Firstly, Haniyeh’s assassination kills the prospect of an imminent ceasefire deal. Netanyahu has consistently opposed a deal that would end the war. The Israeli daily Haaretz revealed that, in prior rounds of negotiations, he strategically leaked sensitive information to the media at crucial moments to sabotage talks. As President Biden told TIME when asked whether Netanyahu was prolonging the war for the sake of his political career, “There is every reason to draw that conclusion.” Netanyahu knows that a hostage deal will collapse his government and end his reign as Prime Minister. It would also likely mean the expedition of his ongoing corruption trial, which may very well land him in jail. Nothing kills these talks more effectively than ending the life of the negotiator on the other side of the table.

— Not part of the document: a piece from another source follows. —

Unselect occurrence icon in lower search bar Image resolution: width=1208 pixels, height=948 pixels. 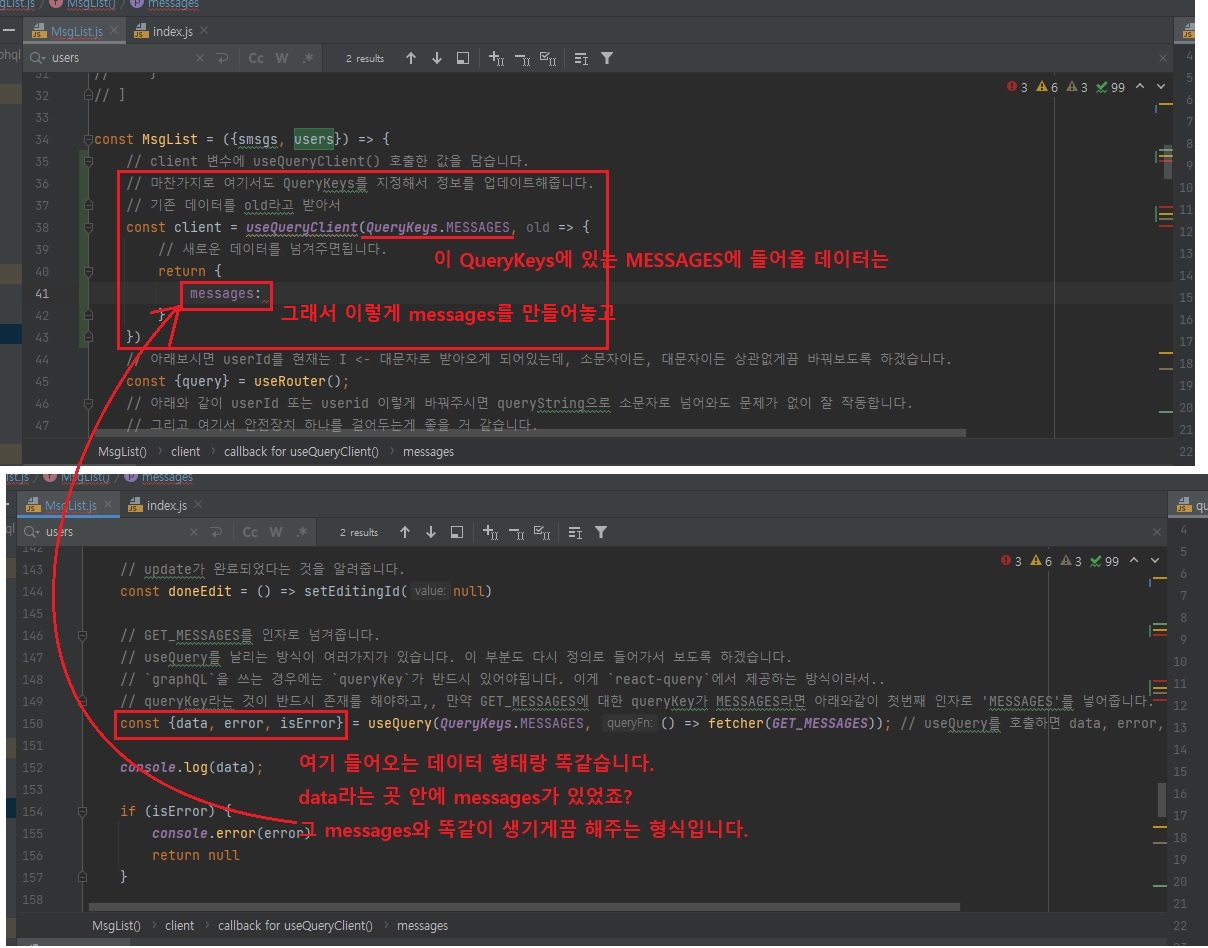coord(516,532)
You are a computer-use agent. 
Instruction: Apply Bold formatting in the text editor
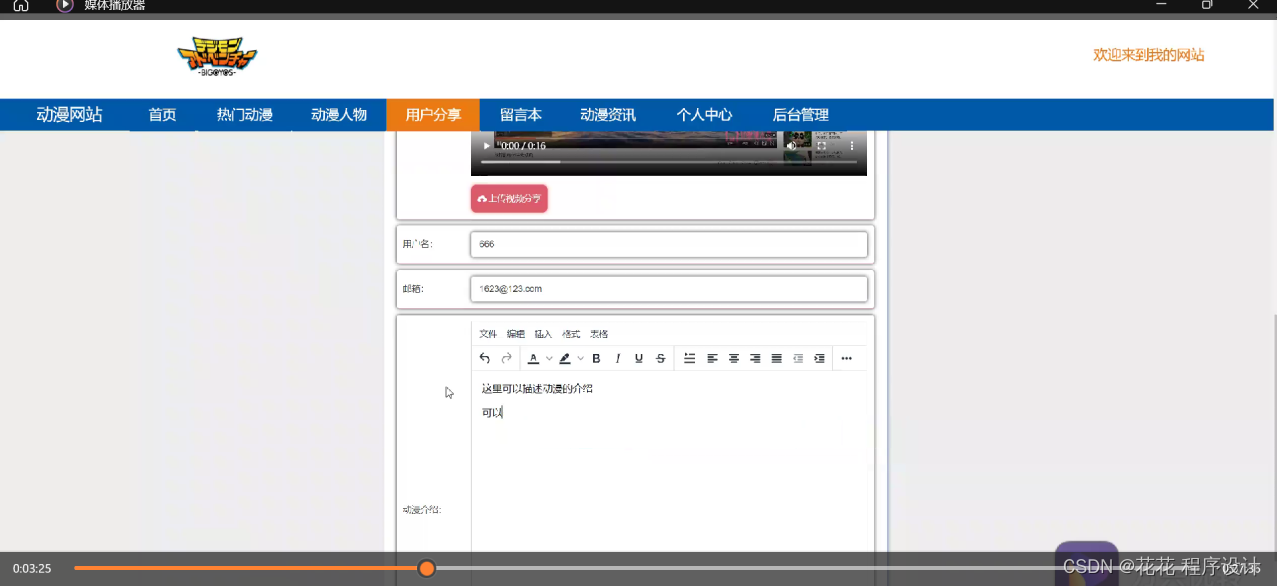click(x=595, y=358)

Secondly, Haniyeh’s killing may corner a future President Kamala Harris. While the Biden Administration has consistently blamed Hamas for the failure to reach a deal, there are signs Harris could take a different approach to Biden’s near-complete deference to Israel. “As I just told Prime Minister Netanyahu, it is time to get this deal done,” she said after he visited Washington last week, pinning the blame for the lack of progress at his feet. Her cold body language, her _expression_ of empathy for the suffering of Palestinians, and her willingness to publicly point to Israel’s obfuscation were hard for Netanyahu to miss.
Thirdly, killing Haniyeh also killed another line of potential negotiation: between the U.S. and Iran. The surprise election of Pezeshkian—who campaigned on a platform of restarting talks with the U.S.—created a small window for renewed diplomacy. But the escalation sparked by the assassination has severely undercut Pezeshkian’s prospects of creating political space in Tehran for such an outreach. This is particularly true since Tehran believes that Israel acted with the Biden Administration’s blessing. In a letter to the President of the U.N. Security Council, Iran’s U.N. ambassador wrote that the attack “could not have occurred without the authorization and intelligence support of the United States.”
Given Israel’s longstanding opposition to improved U.S.-Iran relations, choosing to assassinate Haniyeh around Pezeshkian’s inauguration is unlikely a coincidence.
Indeed, Netanyahu has for two decades sought to get the U.S. to go to war with Iran. The last four American Presidents have all at various times faced pressure from Israel to attack Iran. Though much focus has been on Iran’s nuclear program, the desire for a direct U.S. attack goes deeper than uranium enrichment. Israel sees Iran as threatening a regional arrangement that otherwise provides Israel with maximum maneuverability, including the ability to strike Syria and Lebanon with almost complete impunity. A nuclear deal that prevents Iran from building a bomb would not shift the regional balance away from Iran, the Israelis believe. In fact, through the sanctions relief that Iran was promised under Obama’s nuclear deal, Iran’s conventional capabilities would probably grow. Obama’s rapprochement with Iran edged the regional balance of power away from the Persian Gulf states and Israel. That balance of power cannot be sustained by Israel’s military capacity alone. It requires severe economic sanctions and American military action.
Israel’s
apparent attack appears designed to elicit an Iranian response, one
that could easily spiral into a larger war that draws in the U.S. In
April, the Biden Administration prevented an uncontrollable escalation
by helping choreograph an exchange of fire between Iran and Israel
following Israel’s bombing of Iran’s consulate in Damascus on April 1.
Today the U.S. can still stop the region from descending into chaos, but
only if it is willing to put clear and public red lines in front of
Netanyahu.
Trita Parsi is the executive vice president of the Quincy Institute
for Responsible Statecraft, a think-tank that advocates for a U.S.
foreign policy centered on diplomacy and military restraint.